Updated on 2024-12-23 GMT+08:00

Overview

What Is Near Data Processing?

Near Data Processing (NDP) is a compute pushdown solution to improve data query efficiency. For data-intensive queries, operations such as column extraction, aggregation calculation, and condition filtering are pushed down to multiple nodes on a distributed storage layer for parallel execution. This reduces query processing pressure on compute nodes, improves parallel processing capabilities, and saves network traffic.

How It Works

GaussDB(for MySQL) uses an architecture with decoupled storage and compute to reduce network traffic. Based on this architecture, NDP is used to accelerate data queries. Without NDP, all raw data needs to be transmitted from storage nodes to compute nodes for query processing. NDP pushed the most I/O-intensive and CPU-intensive query tasks down to storage nodes. Only the required columns and filtered rows or aggregated results are sent back to compute nodes, greatly reducing network traffic. Additionally, parallel processing across storage nodes reduces the CPU usage of compute nodes and improves the query efficiency.

NDP is integrated with parallel query. Pages are prefetched in batches to realize the entire process in parallel. The query execution efficiency is greatly improved.

Figure 1 How NDP works

Scenarios

NDP is suitable for the following scenarios:

  • Projection

    Column pruning: Only the fields required by a query statement are sent to the compute node.

  • Aggregate

    Typical aggregation operations include COUNT, SUM, AVG, MAX, MIN, and GROUP BY. Only the aggregated results (not all tuples) are sent to the query engine. COUNT (*) is the most common.

  • SELECT - WHERE clause for filtering

    Common condition expressions are COMPARE(>=,<=,<,>,==), BETWEEN, IN, AND/OR, and LIKE.

    A filter expression is executed on the storage nodes. Only the rows that meet the conditions are sent to the compute node.

Application Constraints

  1. InnoDB tables.
  2. Tables with rows in the COMPACT or DYNAMIC format.
  3. Primary keys or B-tree indexes. Hash and full-text indexes are not supported.
  4. SELECT statements among the DML statements. INSERT INTO SELECT statements and SELECT statements that will lock rows (such as SELECT FOR SHARE/UPDATE) are not supported.
  5. Expressions with numeric, log, time, or partial string types (CHAR and VARCHAR). The utf8mb4 and utf8 character sets are supported.
  6. Expression predicates with comparison operators (<,>,=,<=,>=,!=), IN, NOT IN, LIKE, NOT LIKE, BETWEEN AND, and AND/OR.

Parameters

Table 1 Parameter description

Parameter

Level

Description

ndp_mode

Global

NOTE:
  • To enable NDP at the global level, contact technical support.
  • NDP is in the test phase. There are 10 test users in total.

Enables or disables NDP.

Value: off or on

Default value: off

Problems to work on:
(1) Answer these questions from the Near Data Processing overview, one line each:
(a) Which two index types are not supported?
(b) What is the default value of ndp_mode?
(c) Which aggregation operation is called the most common?
(2) In the Near Data Processing overview, reproduce word for word everything from "Typical aggregation operations" down to "indexes are not supported.".

Collected material:
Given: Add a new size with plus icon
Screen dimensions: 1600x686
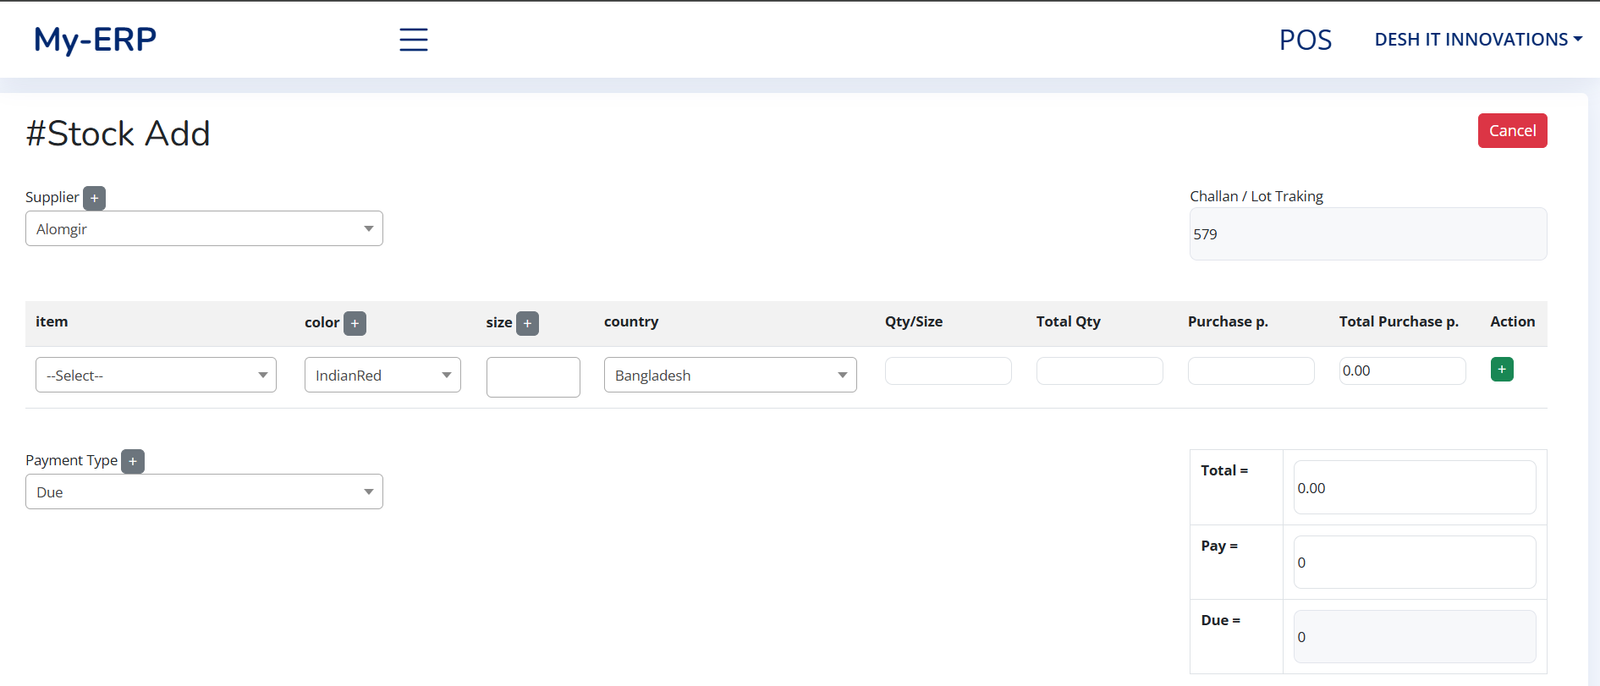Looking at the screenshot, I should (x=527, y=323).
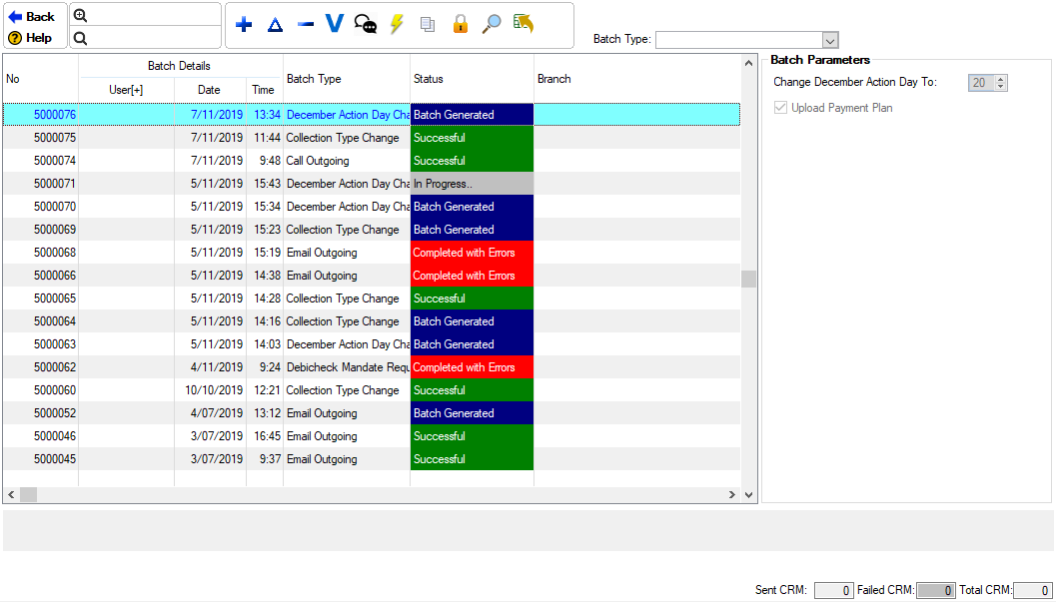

Expected responses:
(1)
(a) Hash and full-text indexes
(b) off
(c) COUNT (*)

(2)
Typical aggregation operations include COUNT, SUM, AVG, MAX, MIN, and GROUP BY. Only the aggregated results (not all tuples) are sent to the query engine. COUNT (*) is the most common.

  • SELECT - WHERE clause for filtering

    Common condition expressions are COMPARE(>=,<=,<,>,==), BETWEEN, IN, AND/OR, and LIKE.

    A filter expression is executed on the storage nodes. Only the rows that meet the conditions are sent to the compute node.

Application Constraints

  1. InnoDB tables.
  2. Tables with rows in the COMPACT or DYNAMIC format.
  3. Primary keys or B-tree indexes. Hash and full-text indexes are not supported.